The Decision That Brought Her Home
When the recovery effort began in 1981, Glacier Girl had been under the ice for nearly 40 years. The pilots who’d flown those aircraft had long since moved on. The war was won. There was no contract, no government program, no museum mandate requiring anyone to recover anything.
Two civilian pilots decided the story mattered. That conviction - sustained by Roy Shoffner’s financial commitment across multiple Greenland summers - is what brought Glacier Girl home.
A formation landed on the Greenland ice cap in July 1942, all 25 crew members survived, and 60 years later one of those aircraft flew again. Both outcomes resulted from someone making the right call under pressure, and someone else refusing to let the history stay buried.
Key Takeaways
- July 15, 1942: Six P-38F Lightnings and two B-17s made emergency landings on the Greenland ice cap during Operation Bolero. All 25 crew members survived and were evacuated within days.
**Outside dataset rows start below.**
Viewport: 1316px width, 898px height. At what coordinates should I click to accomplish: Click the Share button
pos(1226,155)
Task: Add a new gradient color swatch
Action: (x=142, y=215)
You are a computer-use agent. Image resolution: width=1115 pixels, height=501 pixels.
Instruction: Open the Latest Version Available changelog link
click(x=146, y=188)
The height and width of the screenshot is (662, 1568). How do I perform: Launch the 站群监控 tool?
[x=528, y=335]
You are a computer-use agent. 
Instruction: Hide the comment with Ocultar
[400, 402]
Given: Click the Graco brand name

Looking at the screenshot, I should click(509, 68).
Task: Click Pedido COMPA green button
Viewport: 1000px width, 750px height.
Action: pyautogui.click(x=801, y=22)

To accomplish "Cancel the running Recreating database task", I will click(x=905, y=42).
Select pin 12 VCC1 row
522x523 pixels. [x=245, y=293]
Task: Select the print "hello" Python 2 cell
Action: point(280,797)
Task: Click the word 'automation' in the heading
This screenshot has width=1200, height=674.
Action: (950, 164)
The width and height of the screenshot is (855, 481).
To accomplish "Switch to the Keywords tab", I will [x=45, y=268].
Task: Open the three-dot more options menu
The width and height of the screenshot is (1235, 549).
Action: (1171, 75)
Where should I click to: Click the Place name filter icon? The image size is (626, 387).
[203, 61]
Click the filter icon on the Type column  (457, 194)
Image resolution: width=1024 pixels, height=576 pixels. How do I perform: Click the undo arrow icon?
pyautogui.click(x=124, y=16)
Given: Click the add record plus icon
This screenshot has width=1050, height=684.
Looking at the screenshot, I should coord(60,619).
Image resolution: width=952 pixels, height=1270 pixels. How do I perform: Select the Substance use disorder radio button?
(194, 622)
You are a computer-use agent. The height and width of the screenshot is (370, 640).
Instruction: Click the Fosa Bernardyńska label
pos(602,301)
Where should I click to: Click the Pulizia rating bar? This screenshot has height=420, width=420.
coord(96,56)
- The aircraft sank several feet per year and moved roughly three miles with the glacier, reaching a depth of approximately 270 feet by the time they were located.
- Pat Epps and Richard Taylor began recovery efforts in 1981 and located the aircraft using ground-penetrating radar in 1988 - 46 years after the landing.
- A thermal melting device called the Gopher was developed to access the aircraft through the ice; recovery was completed in 1992 across multiple summer-only seasons, funded significantly by Roy Shoffner.
- After approximately 10 years of restoration, Glacier Girl flew again on October 26, 2002, piloted by Steve Hinton - making her one of the few airworthy P-38 Lightnings in existence.